--- Supplied material Enclosed Below ---

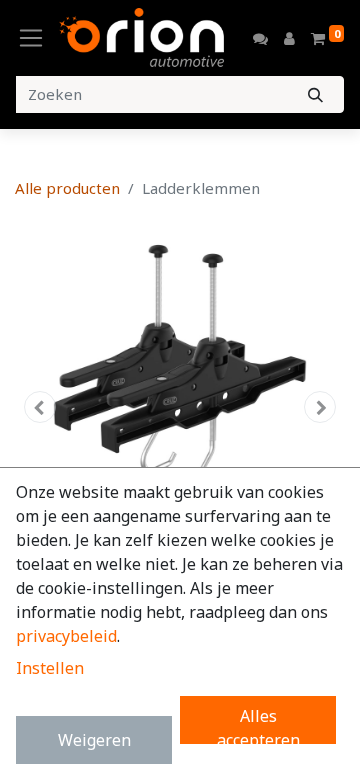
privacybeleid (66, 636)
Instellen (50, 668)
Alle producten (67, 188)
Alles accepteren (258, 724)
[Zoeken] (315, 94)
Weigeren (94, 740)
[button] (40, 407)
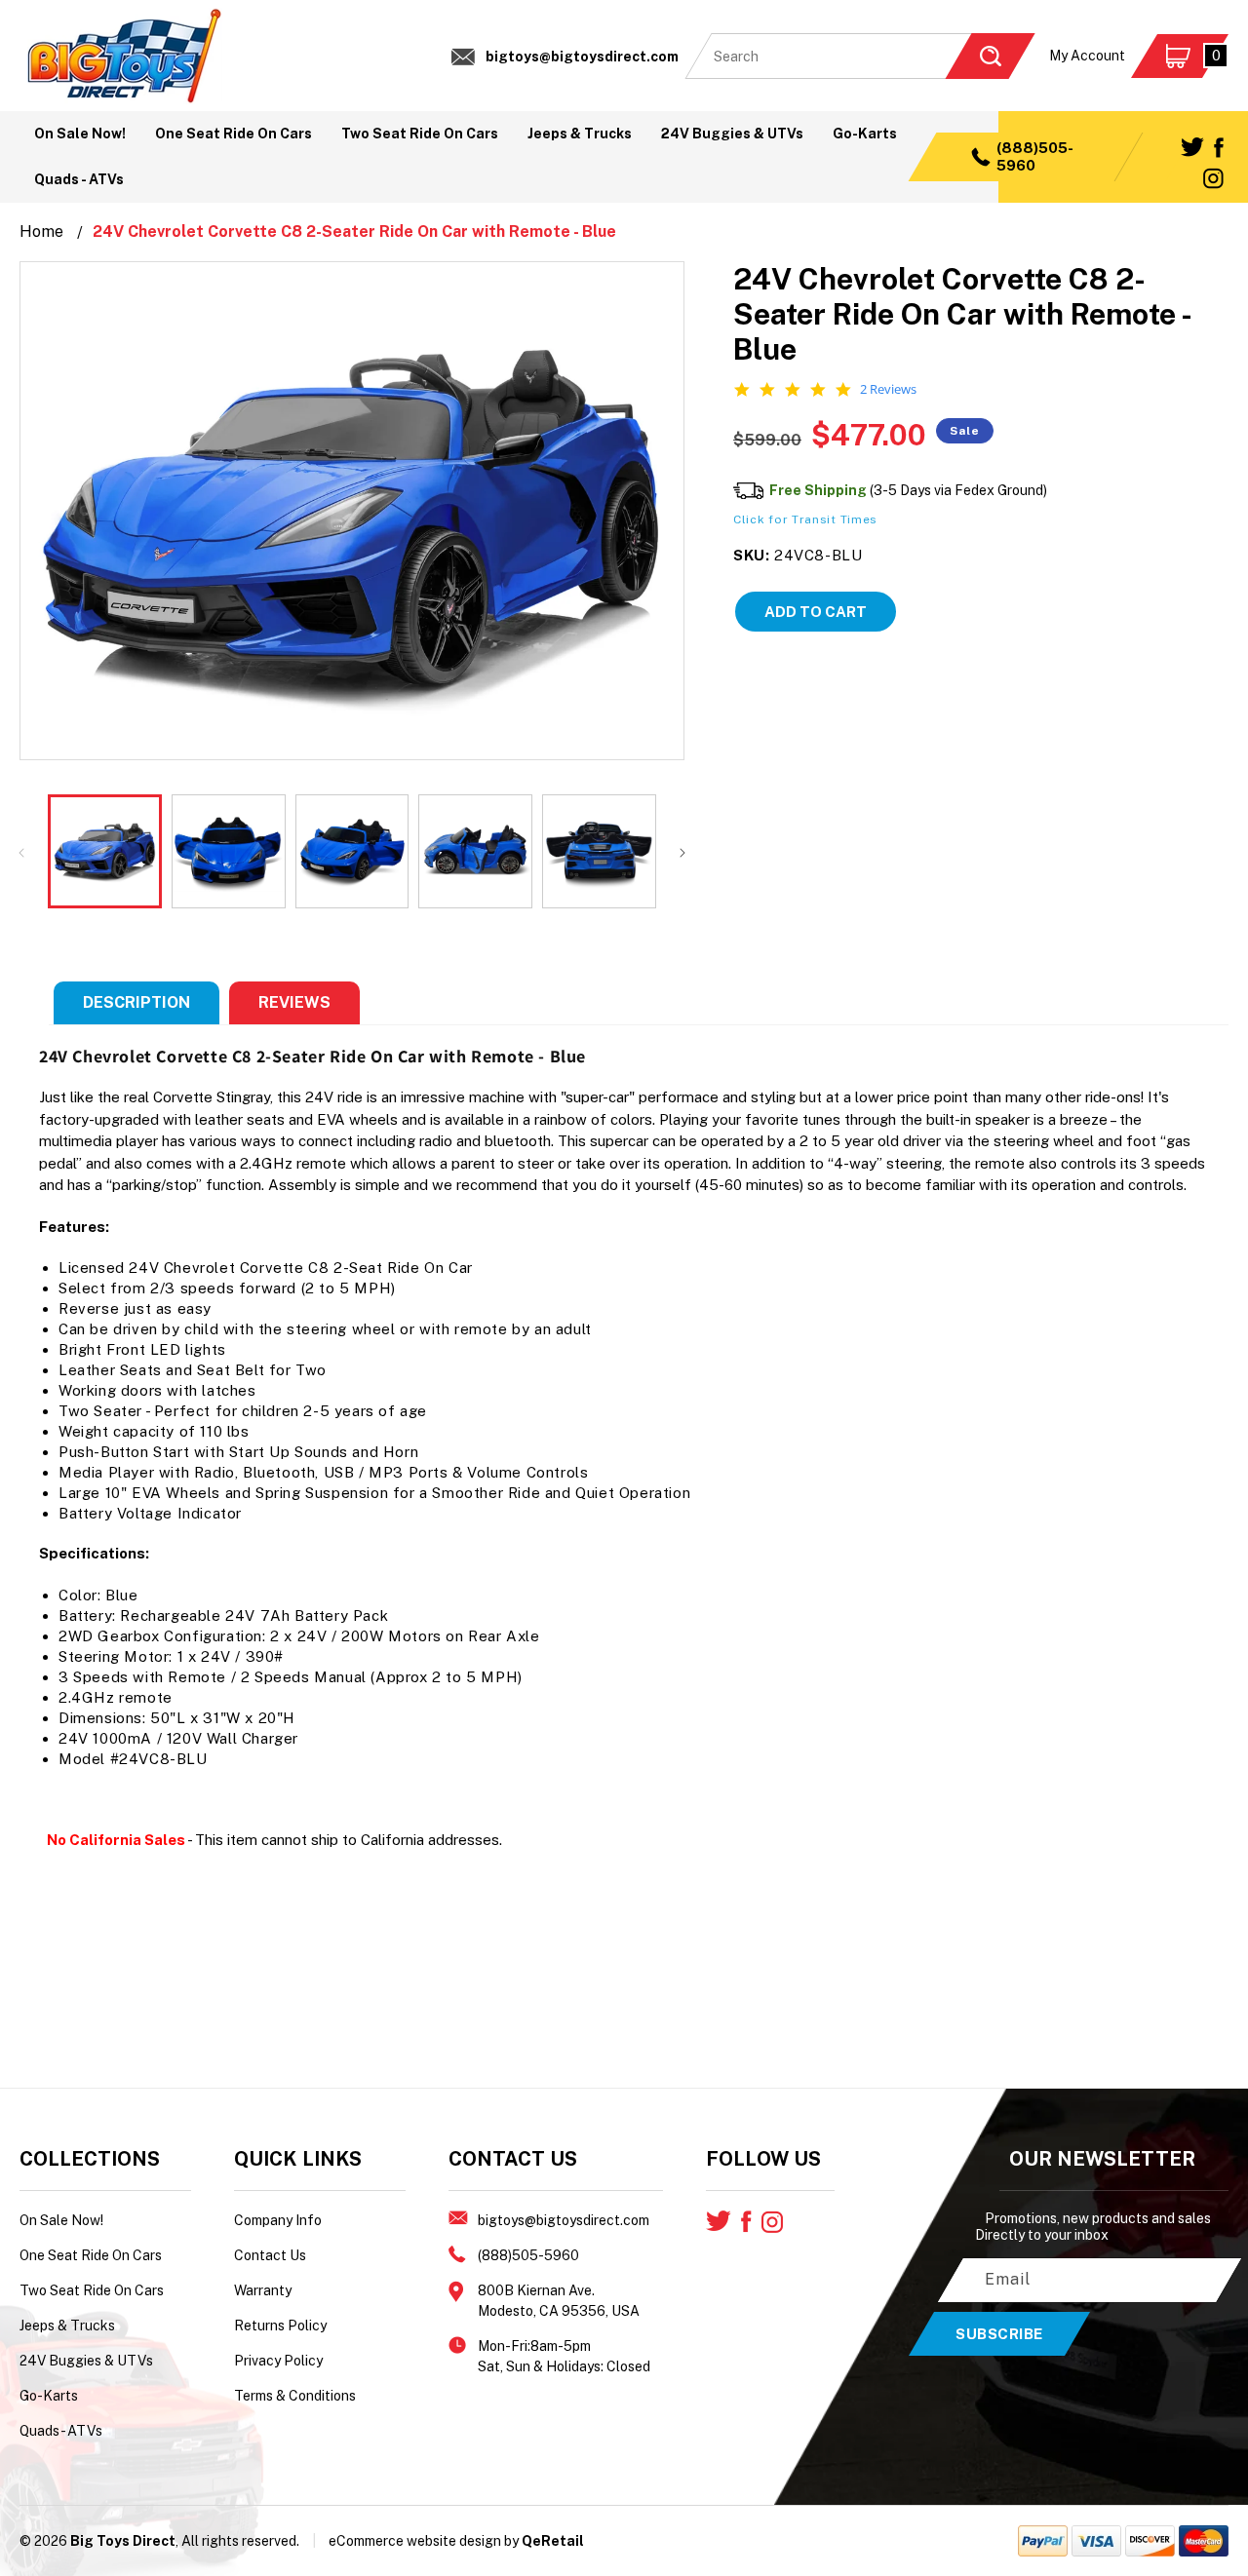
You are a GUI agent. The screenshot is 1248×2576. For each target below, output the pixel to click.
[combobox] (860, 56)
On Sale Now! (61, 2220)
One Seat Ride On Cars (91, 2255)
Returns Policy (280, 2325)
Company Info (278, 2220)
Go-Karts (49, 2395)
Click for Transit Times (805, 519)
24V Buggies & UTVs (86, 2360)
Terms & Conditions (295, 2395)
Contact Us (270, 2255)
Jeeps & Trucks (67, 2325)
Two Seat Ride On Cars (92, 2290)
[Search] (989, 56)
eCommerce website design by (424, 2541)
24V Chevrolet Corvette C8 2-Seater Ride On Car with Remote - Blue (354, 231)
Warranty (263, 2290)
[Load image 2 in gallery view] (229, 851)
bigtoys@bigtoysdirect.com (582, 56)
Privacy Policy (278, 2360)
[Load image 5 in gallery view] (599, 851)
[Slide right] (682, 850)
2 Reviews (888, 389)
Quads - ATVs (61, 2431)
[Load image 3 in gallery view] (352, 851)
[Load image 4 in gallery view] (475, 851)
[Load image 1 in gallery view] (105, 851)
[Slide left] (21, 850)
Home (41, 231)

--- End of Enclosed Supplied material ---

Problem description - Which of the lines in the listing above include "Ride"? Report each of them.

Task response -
One Seat Ride On Cars (91, 2255)
Two Seat Ride On Cars (92, 2290)
24V Chevrolet Corvette C8 2-Seater Ride On Car with Remote - Blue (354, 231)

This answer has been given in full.